Growth hormone promotes skeletal muscle cell fusion independent of insulin-like growth factor 1 up-regulation

摘要

Growth hormone (GH) participates in the postnatal regulation of skeletal muscle growth, although the mechanism of action is unclear. Here we show that the mass of skeletal muscles lacking GH receptors is reduced because of a decrease in myofiber size with normal myofiber number. GH signaling controls the size of the differentiated myotubes in a cell-autonomous manner while having no effect on size, proliferation, and differentiation of the myoblast precursor cells. The GH hypertrophic action leads to an increased myonuclear number, indicating that GH facilitates fusion of myoblasts with nascent myotubes. NFATc2, a transcription factor regulating this phase of fusion, is required for GH action because GH is unable to induce hypertrophy of NFATc2−/− myotubes.
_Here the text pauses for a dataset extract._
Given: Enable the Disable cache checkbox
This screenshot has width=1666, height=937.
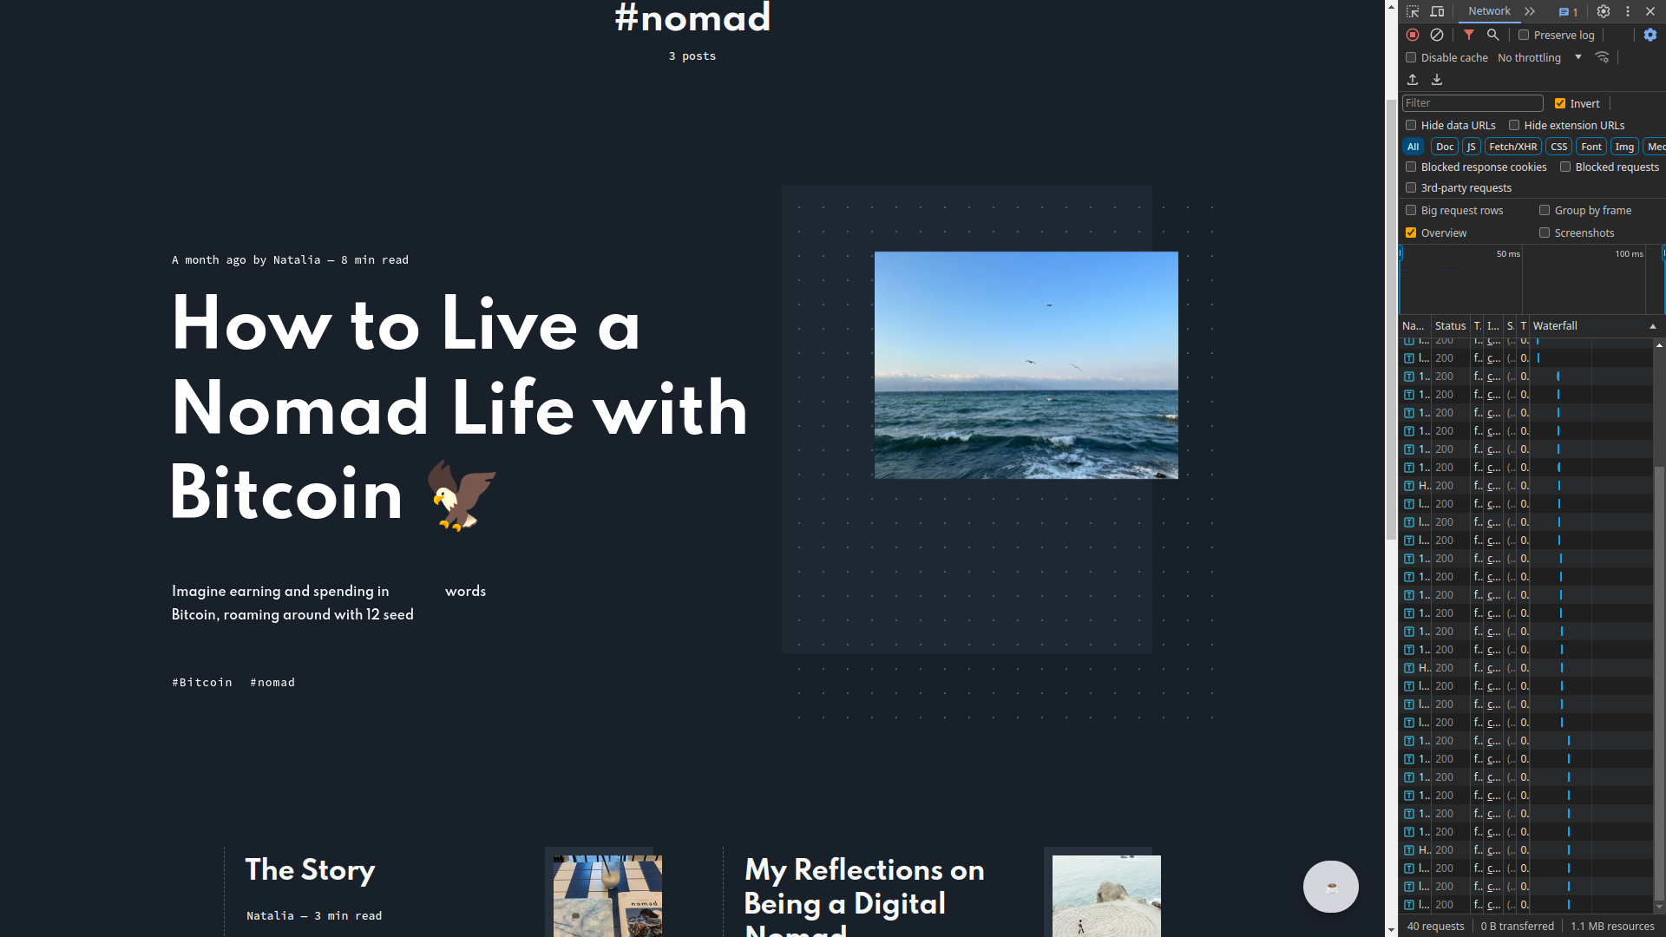Looking at the screenshot, I should [1411, 57].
Finally, we provide three lines of evidence suggesting that GH facilitates cell fusion independent of insulin-like growth factor 1 (IGF-1) up-regulation. First, GH does not regulate IGF-1 expression in myotubes; second, GH action is not mediated by a secreted factor in conditioned medium; third, GH and IGF-1 hypertrophic effects are additive and rely on different signaling pathways. Taken together, these data unravel a specific function of GH in the control of cell fusion, an essential process for muscle growth.